Yine bir gün ev halkını toplayarak "-Dün gece iki kişi odama geldi ve bana "Bu evde cenaze varmış , onu alıp götürmeye memur edildik,götüreceğiz" dediler.Ben de onlara "Altı ay içinde bir evden iki cenazenin çıkmasına gönlüm razı değil.Almak istediğiniz cenaze İstanbul'dadır.Oraya gidiniz" diye cevap verdim,dedi.

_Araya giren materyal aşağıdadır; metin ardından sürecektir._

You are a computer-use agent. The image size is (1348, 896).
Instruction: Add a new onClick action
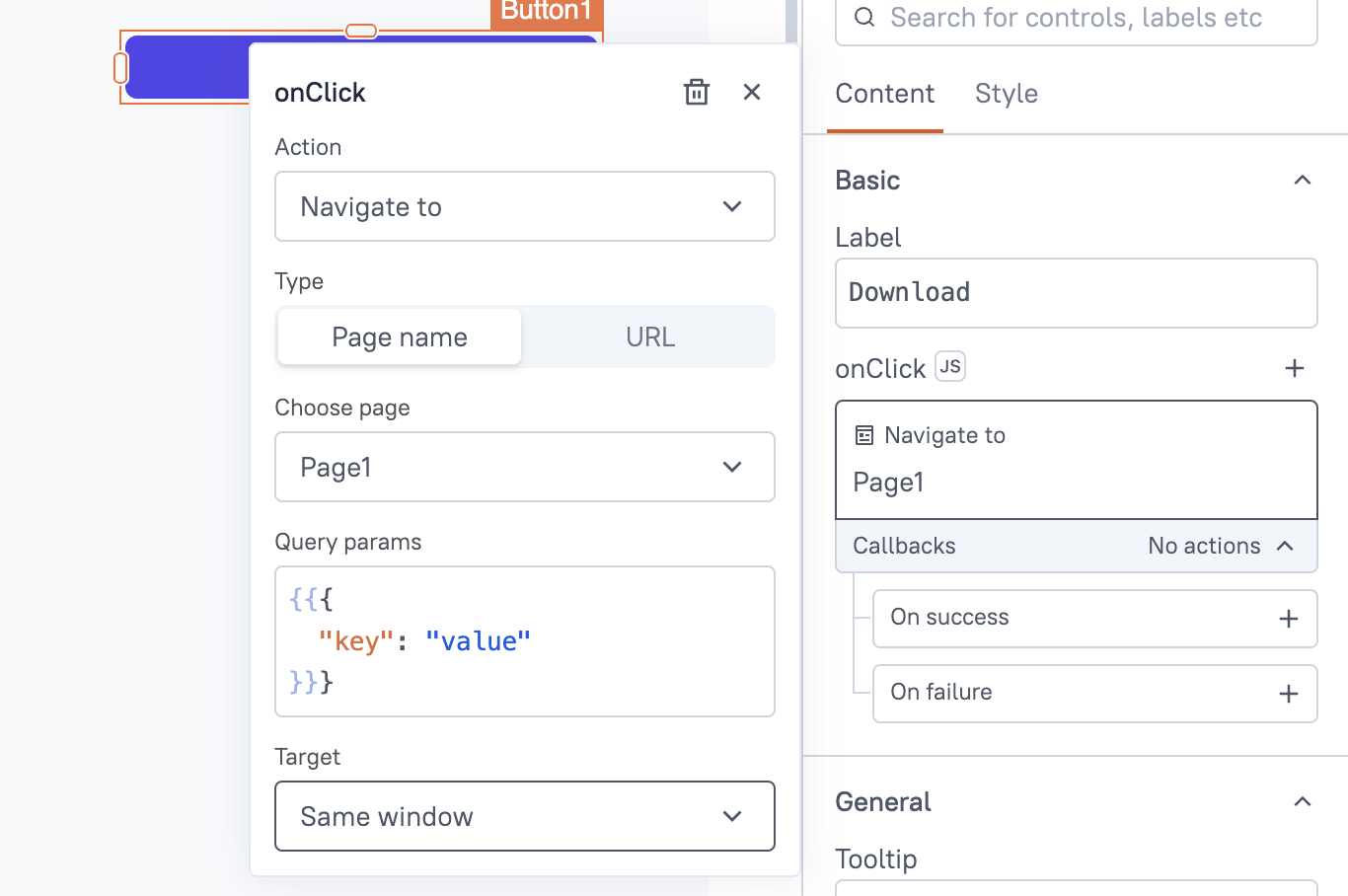tap(1295, 368)
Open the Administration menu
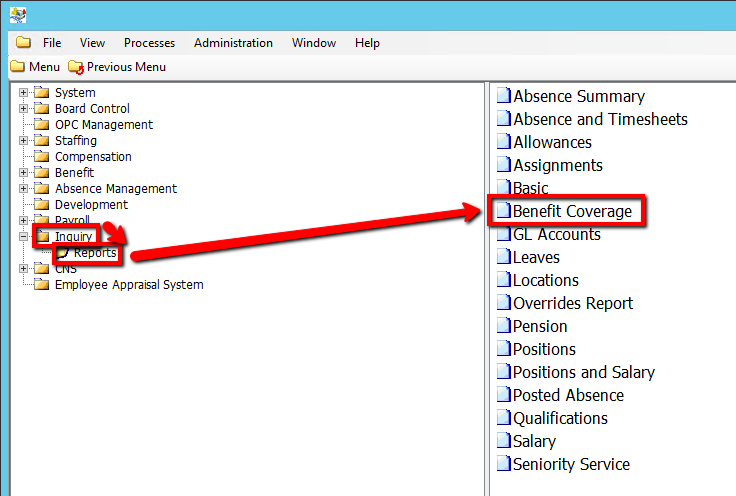The width and height of the screenshot is (736, 496). point(233,43)
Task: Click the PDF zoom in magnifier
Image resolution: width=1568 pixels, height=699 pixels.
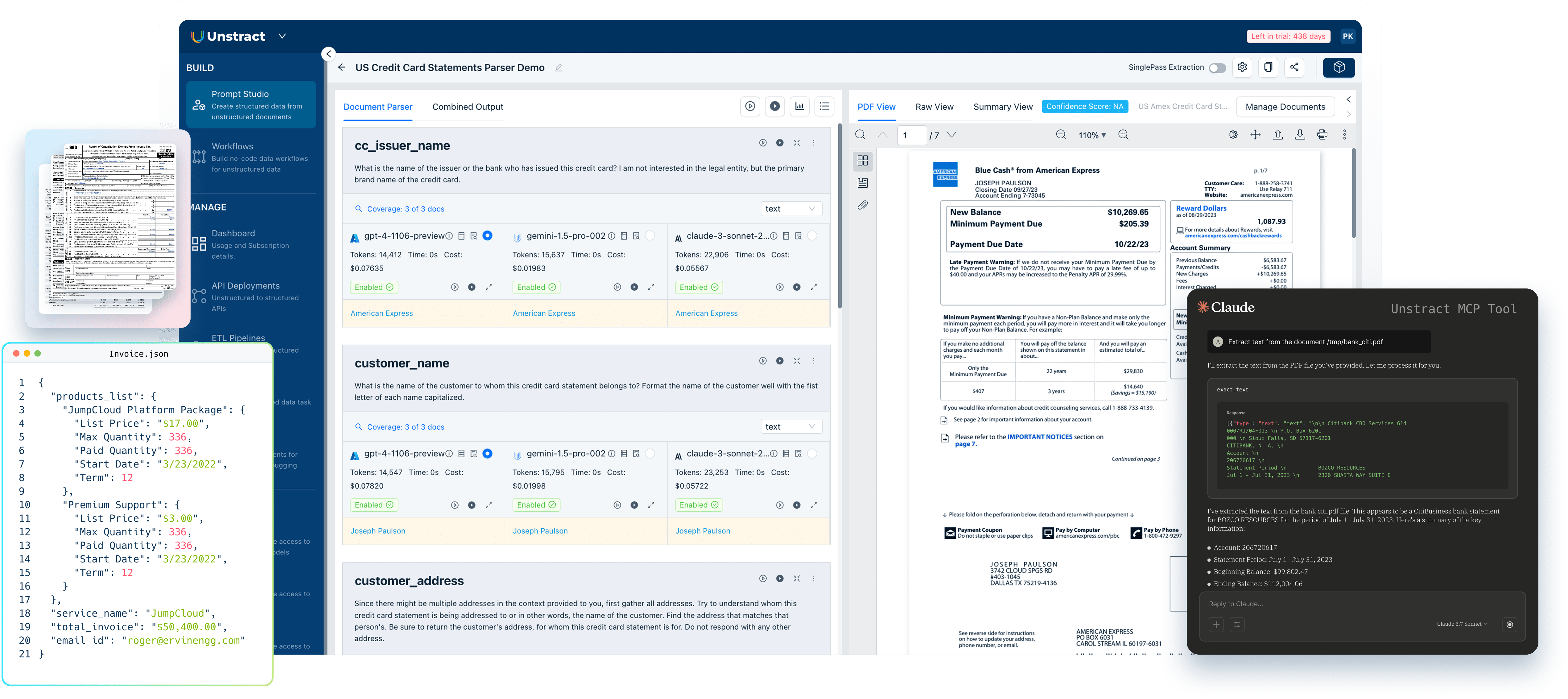Action: pos(1123,135)
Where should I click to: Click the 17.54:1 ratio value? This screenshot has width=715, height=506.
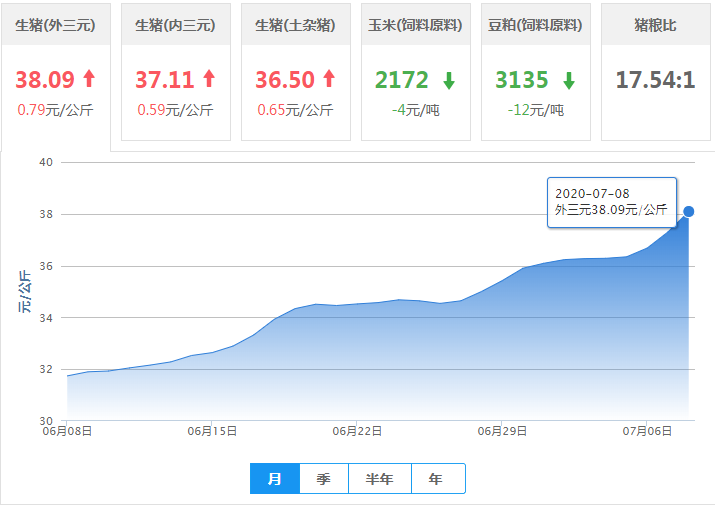point(655,80)
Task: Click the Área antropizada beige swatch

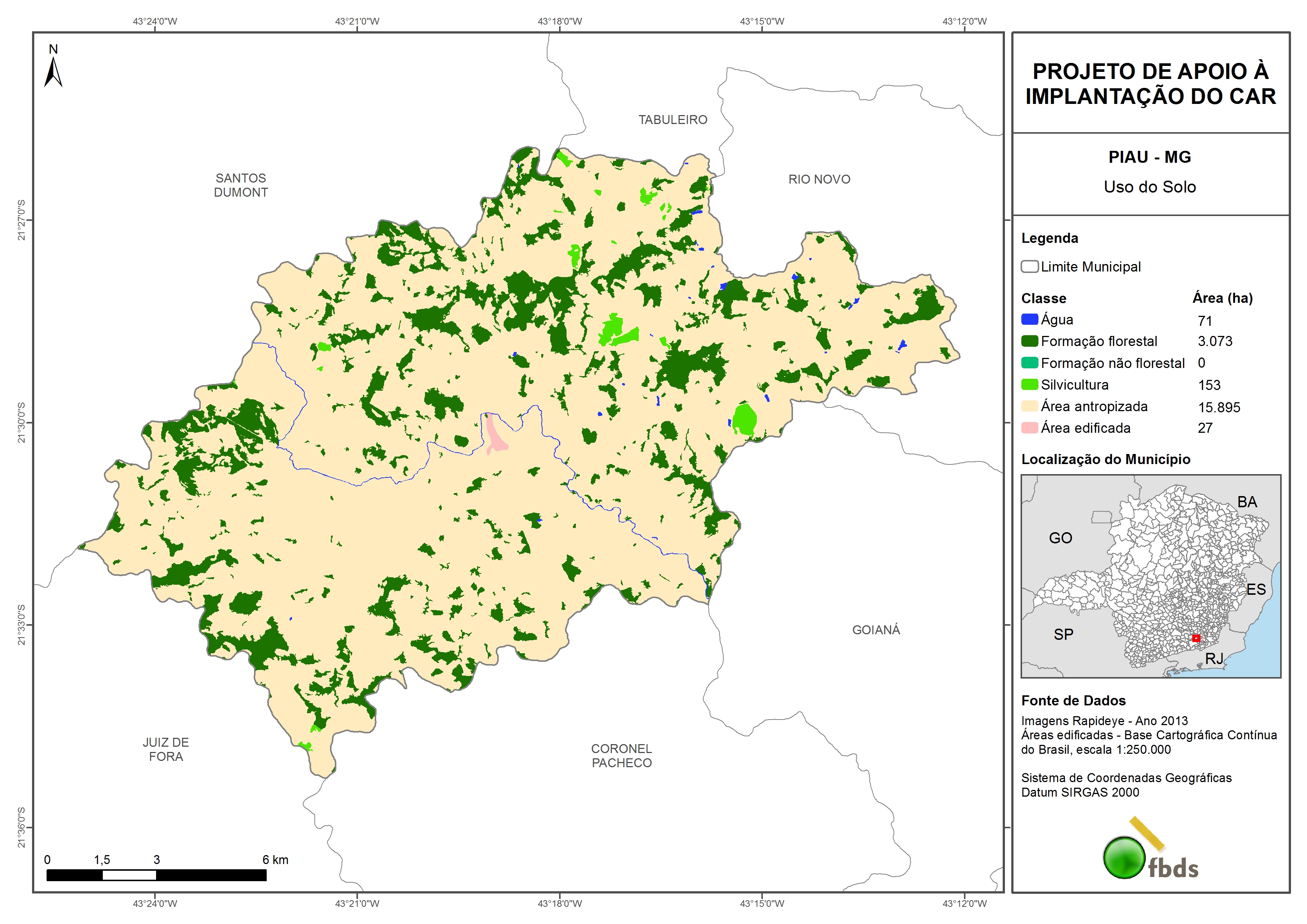Action: point(1029,406)
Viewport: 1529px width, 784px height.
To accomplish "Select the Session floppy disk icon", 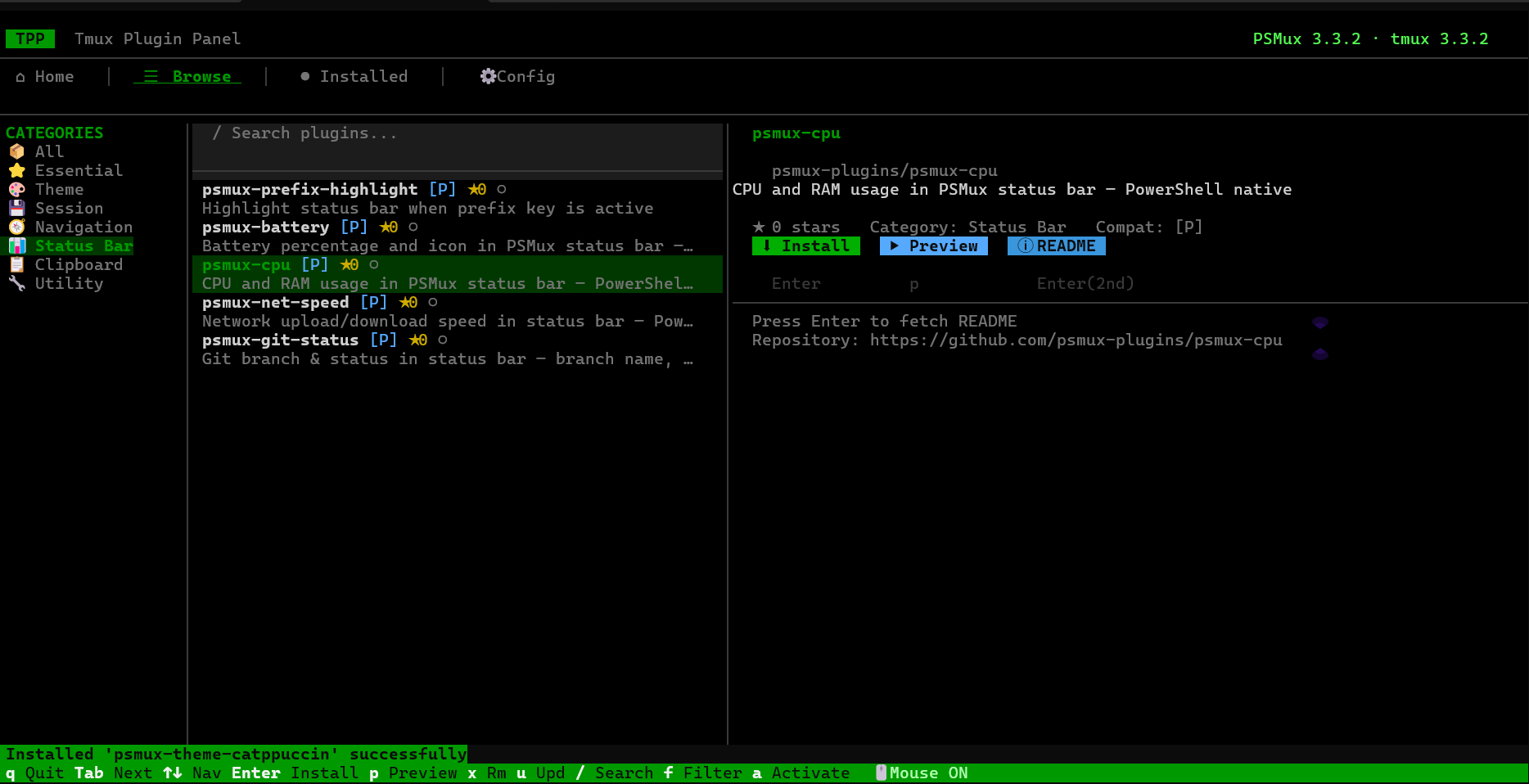I will click(x=16, y=208).
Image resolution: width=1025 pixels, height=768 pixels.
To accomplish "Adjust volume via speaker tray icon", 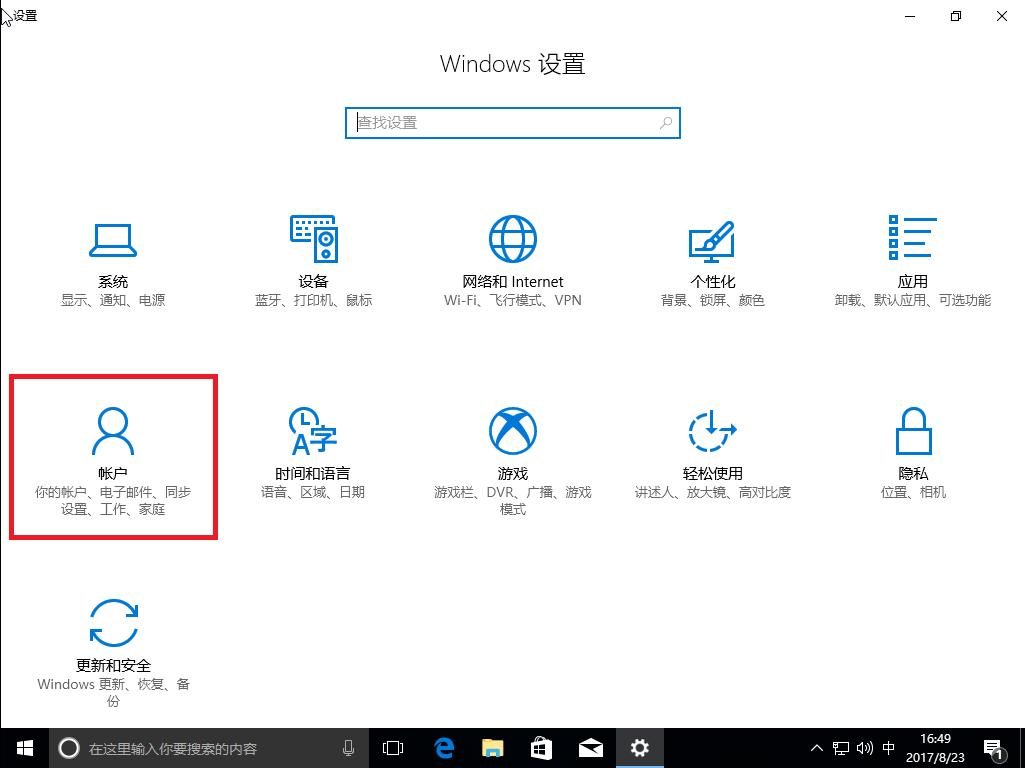I will pyautogui.click(x=864, y=747).
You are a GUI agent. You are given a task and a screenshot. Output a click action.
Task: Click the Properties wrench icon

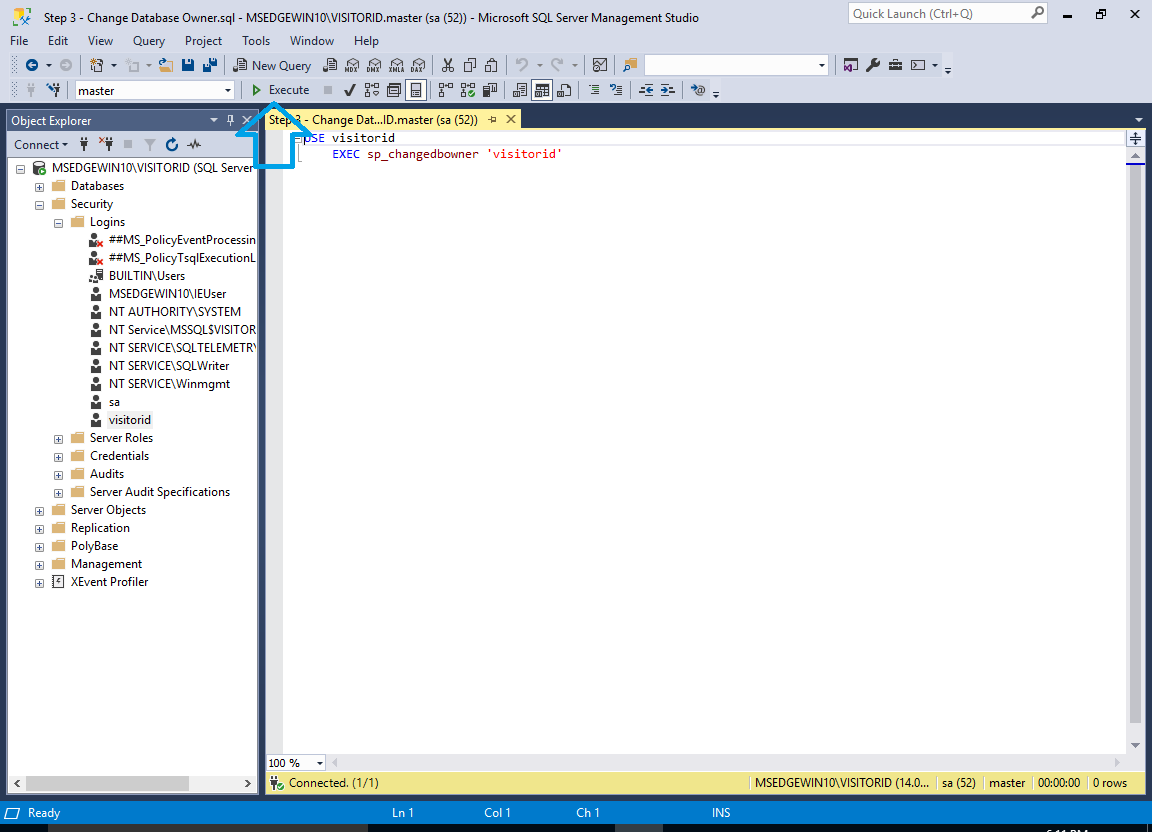(x=872, y=65)
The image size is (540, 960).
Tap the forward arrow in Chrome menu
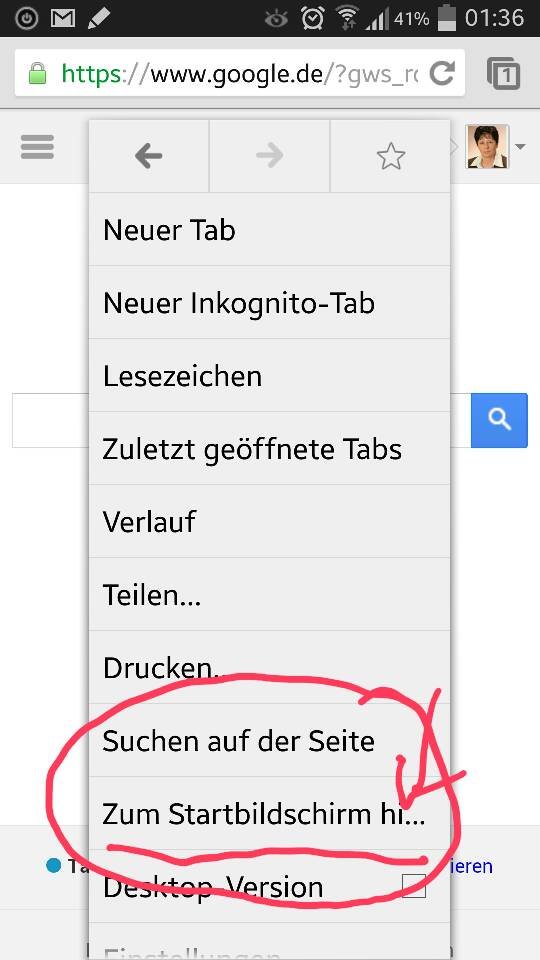click(x=269, y=157)
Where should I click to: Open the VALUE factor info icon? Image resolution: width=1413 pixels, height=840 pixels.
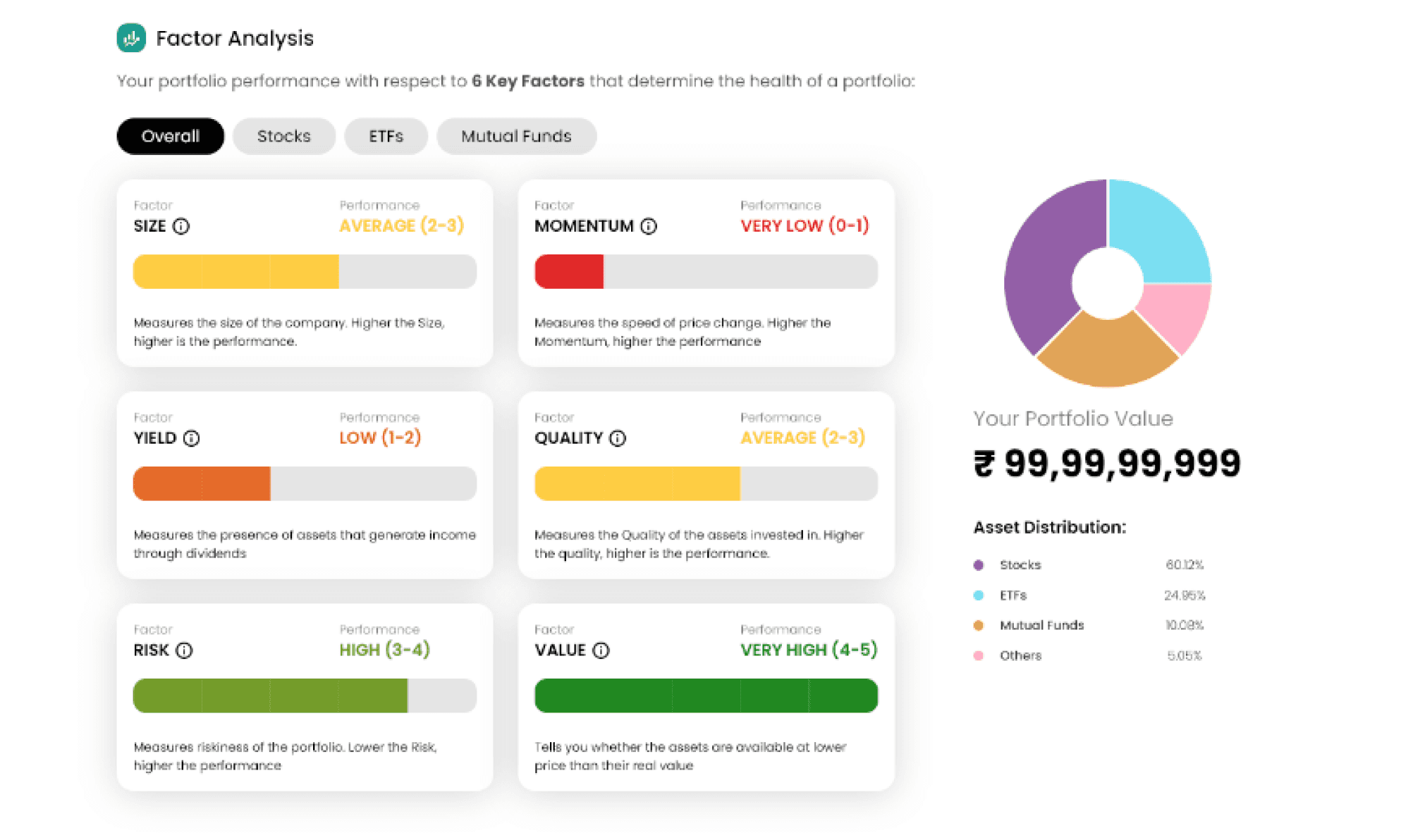coord(601,650)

Bunun manasını kendisine sorduksa da güldü, bir şey söylemedi.Vefatından sonra, iki cnazeden maksadın , kendi cenazesi ile kendisinden altı ay evvel vefat eden babamın cenazesi olduğunu anladık.Bizim evimizden, kendi evine gitmek istediğini belirtti küçük oğlu ile birlikte evine gitti.21 Temmuz 1944 Cuma günü vefat edip Merkez Efendinin yanındaki Kozlu mezarlığına 2553 nolu kabir'e defnedildi.